■ THE RECORDS ■
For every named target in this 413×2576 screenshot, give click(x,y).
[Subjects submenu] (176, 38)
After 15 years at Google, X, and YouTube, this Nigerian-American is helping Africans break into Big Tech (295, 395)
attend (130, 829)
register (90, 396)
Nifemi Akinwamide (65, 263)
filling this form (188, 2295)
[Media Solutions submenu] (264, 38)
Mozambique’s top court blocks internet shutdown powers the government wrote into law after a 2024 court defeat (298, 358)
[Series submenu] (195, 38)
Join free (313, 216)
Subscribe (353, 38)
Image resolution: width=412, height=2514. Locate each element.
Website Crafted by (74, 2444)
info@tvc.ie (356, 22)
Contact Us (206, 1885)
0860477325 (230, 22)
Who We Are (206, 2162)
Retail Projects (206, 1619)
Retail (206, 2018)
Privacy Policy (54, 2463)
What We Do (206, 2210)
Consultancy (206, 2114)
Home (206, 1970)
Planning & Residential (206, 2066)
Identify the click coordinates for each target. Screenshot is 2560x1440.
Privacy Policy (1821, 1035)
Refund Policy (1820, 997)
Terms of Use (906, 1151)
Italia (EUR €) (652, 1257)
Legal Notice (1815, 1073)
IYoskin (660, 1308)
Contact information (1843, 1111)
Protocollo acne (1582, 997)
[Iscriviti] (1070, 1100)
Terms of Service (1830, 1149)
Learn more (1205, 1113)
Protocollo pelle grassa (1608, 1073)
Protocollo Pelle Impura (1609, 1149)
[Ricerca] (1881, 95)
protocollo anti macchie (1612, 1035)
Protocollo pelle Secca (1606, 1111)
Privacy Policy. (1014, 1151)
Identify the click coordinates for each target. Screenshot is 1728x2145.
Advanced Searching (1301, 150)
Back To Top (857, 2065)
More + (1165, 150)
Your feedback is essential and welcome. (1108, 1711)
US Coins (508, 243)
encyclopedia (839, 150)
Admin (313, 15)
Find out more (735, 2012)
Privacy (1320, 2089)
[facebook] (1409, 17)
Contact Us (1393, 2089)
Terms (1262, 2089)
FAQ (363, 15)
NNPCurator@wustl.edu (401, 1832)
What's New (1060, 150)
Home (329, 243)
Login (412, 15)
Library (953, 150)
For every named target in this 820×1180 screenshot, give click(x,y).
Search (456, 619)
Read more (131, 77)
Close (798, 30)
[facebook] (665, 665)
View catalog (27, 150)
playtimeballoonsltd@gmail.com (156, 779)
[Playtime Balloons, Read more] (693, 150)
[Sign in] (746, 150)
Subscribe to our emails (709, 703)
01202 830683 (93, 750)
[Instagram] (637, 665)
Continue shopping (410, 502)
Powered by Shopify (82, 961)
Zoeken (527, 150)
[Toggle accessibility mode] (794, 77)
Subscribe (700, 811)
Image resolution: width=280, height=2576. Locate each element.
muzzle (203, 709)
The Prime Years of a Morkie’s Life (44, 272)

■ INSTRUCTIONS FOR THE TASK ■
Would you please transcribe all of the entries above exactly?

■ SOLUTION FOR THIS EXERCISE ■
For every named target in this 413×2576 screenshot, give click(x,y).
[Subjects submenu] (176, 38)
After 15 years at Google, X, and YouTube, this Nigerian-American is helping Africans break into Big Tech (295, 395)
attend (130, 829)
register (90, 396)
Nifemi Akinwamide (65, 263)
filling this form (188, 2295)
[Media Solutions submenu] (264, 38)
Mozambique’s top court blocks internet shutdown powers the government wrote into law after a 2024 court defeat (298, 358)
[Series submenu] (195, 38)
Join free (313, 216)
Subscribe (353, 38)
Image resolution: width=412, height=2514. Locate each element.
Website Crafted by (74, 2444)
info@tvc.ie (356, 22)
Contact Us (206, 1885)
0860477325 (230, 22)
Who We Are (206, 2162)
Retail Projects (206, 1619)
Retail (206, 2018)
Privacy Policy (54, 2463)
What We Do (206, 2210)
Consultancy (206, 2114)
Home (206, 1970)
Planning & Residential (206, 2066)
Identify the click coordinates for each target. Screenshot is 2560x1440.
Privacy Policy (1821, 1035)
Refund Policy (1820, 997)
Terms of Use (906, 1151)
Italia (EUR €) (652, 1257)
Legal Notice (1815, 1073)
IYoskin (660, 1308)
Contact information (1843, 1111)
Protocollo acne (1582, 997)
[Iscriviti] (1070, 1100)
Terms of Service (1830, 1149)
Learn more (1205, 1113)
Protocollo pelle grassa (1608, 1073)
Protocollo Pelle Impura (1609, 1149)
[Ricerca] (1881, 95)
protocollo anti macchie (1612, 1035)
Protocollo pelle Secca (1606, 1111)
Privacy Policy. (1014, 1151)
Identify the click coordinates for each target. Screenshot is 1728x2145.
Advanced Searching (1301, 150)
Back To Top (857, 2065)
More + (1165, 150)
Your feedback is essential and welcome. (1108, 1711)
US Coins (508, 243)
encyclopedia (839, 150)
Admin (313, 15)
Find out more (735, 2012)
Privacy (1320, 2089)
[facebook] (1409, 17)
Contact Us (1393, 2089)
Terms (1262, 2089)
FAQ (363, 15)
NNPCurator@wustl.edu (401, 1832)
What's New (1060, 150)
Home (329, 243)
Login (412, 15)
Library (953, 150)
For every named target in this 820×1180 screenshot, give click(x,y).
Search (456, 619)
Read more (131, 77)
Close (798, 30)
[facebook] (665, 665)
View catalog (27, 150)
playtimeballoonsltd@gmail.com (156, 779)
[Playtime Balloons, Read more] (693, 150)
[Sign in] (746, 150)
Subscribe to our emails (709, 703)
01202 830683 (93, 750)
[Instagram] (637, 665)
Continue shopping (410, 502)
Powered by Shopify (82, 961)
Zoeken (527, 150)
[Toggle accessibility mode] (794, 77)
Subscribe (700, 811)
Image resolution: width=280, height=2576. Locate each element.
muzzle (203, 709)
The Prime Years of a Morkie’s Life (44, 272)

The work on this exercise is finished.